## Work instruction
The answer must consist of the entire listing, repeated exactly.

## Supplied records
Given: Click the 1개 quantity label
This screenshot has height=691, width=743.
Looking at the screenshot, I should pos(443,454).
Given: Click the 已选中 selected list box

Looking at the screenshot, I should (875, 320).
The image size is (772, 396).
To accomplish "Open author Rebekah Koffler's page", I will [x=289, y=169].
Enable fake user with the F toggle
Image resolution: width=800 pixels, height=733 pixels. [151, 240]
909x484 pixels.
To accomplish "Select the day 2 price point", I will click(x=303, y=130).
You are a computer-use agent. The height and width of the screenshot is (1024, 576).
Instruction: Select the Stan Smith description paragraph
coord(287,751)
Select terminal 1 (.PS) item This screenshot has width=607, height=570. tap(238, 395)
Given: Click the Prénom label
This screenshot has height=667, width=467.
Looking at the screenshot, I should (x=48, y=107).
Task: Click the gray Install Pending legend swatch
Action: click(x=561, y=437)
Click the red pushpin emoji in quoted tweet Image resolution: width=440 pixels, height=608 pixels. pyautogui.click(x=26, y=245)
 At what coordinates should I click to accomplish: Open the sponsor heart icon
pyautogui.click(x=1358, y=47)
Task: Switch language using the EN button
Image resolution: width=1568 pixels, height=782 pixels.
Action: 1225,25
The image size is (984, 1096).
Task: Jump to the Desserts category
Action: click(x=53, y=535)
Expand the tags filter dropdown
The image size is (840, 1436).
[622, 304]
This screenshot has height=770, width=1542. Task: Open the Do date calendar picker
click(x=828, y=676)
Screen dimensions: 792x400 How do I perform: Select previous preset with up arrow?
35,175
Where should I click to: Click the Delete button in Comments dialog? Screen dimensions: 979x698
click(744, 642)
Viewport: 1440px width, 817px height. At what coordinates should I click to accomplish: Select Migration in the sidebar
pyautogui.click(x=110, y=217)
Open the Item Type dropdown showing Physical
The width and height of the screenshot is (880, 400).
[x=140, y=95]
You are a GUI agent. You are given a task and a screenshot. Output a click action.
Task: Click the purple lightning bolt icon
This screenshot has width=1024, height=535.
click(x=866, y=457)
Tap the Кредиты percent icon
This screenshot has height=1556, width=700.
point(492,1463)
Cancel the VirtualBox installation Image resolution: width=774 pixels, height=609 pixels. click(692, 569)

## Output of the exercise
Given: Click the 1개 quantity label
This screenshot has height=691, width=743.
Looking at the screenshot, I should pos(443,454).
Given: Click the 已选中 selected list box

Looking at the screenshot, I should (875, 320).
The image size is (772, 396).
To accomplish "Open author Rebekah Koffler's page", I will [x=289, y=169].
Enable fake user with the F toggle
Image resolution: width=800 pixels, height=733 pixels. [151, 240]
909x484 pixels.
To accomplish "Select the day 2 price point", I will click(x=303, y=130).
You are a computer-use agent. The height and width of the screenshot is (1024, 576).
Instruction: Select the Stan Smith description paragraph
coord(287,751)
Select terminal 1 (.PS) item This screenshot has width=607, height=570. tap(238, 395)
Given: Click the Prénom label
This screenshot has height=667, width=467.
Looking at the screenshot, I should (x=48, y=107).
Task: Click the gray Install Pending legend swatch
Action: click(x=561, y=437)
Click the red pushpin emoji in quoted tweet Image resolution: width=440 pixels, height=608 pixels. pyautogui.click(x=26, y=245)
 At what coordinates should I click to accomplish: Open the sponsor heart icon
pyautogui.click(x=1358, y=47)
Task: Switch language using the EN button
Image resolution: width=1568 pixels, height=782 pixels.
Action: 1225,25
The image size is (984, 1096).
Task: Jump to the Desserts category
Action: click(x=53, y=535)
Expand the tags filter dropdown
The image size is (840, 1436).
[622, 304]
This screenshot has height=770, width=1542. Task: Open the Do date calendar picker
click(x=828, y=676)
Screen dimensions: 792x400 How do I perform: Select previous preset with up arrow?
35,175
Where should I click to: Click the Delete button in Comments dialog? Screen dimensions: 979x698
click(744, 642)
Viewport: 1440px width, 817px height. At what coordinates should I click to accomplish: Select Migration in the sidebar
pyautogui.click(x=110, y=217)
Open the Item Type dropdown showing Physical
The width and height of the screenshot is (880, 400).
[x=140, y=95]
You are a GUI agent. You are given a task and a screenshot. Output a click action.
Task: Click the purple lightning bolt icon
This screenshot has width=1024, height=535.
click(x=866, y=457)
Tap the Кредиты percent icon
This screenshot has height=1556, width=700.
point(492,1463)
Cancel the VirtualBox installation Image resolution: width=774 pixels, height=609 pixels. click(692, 569)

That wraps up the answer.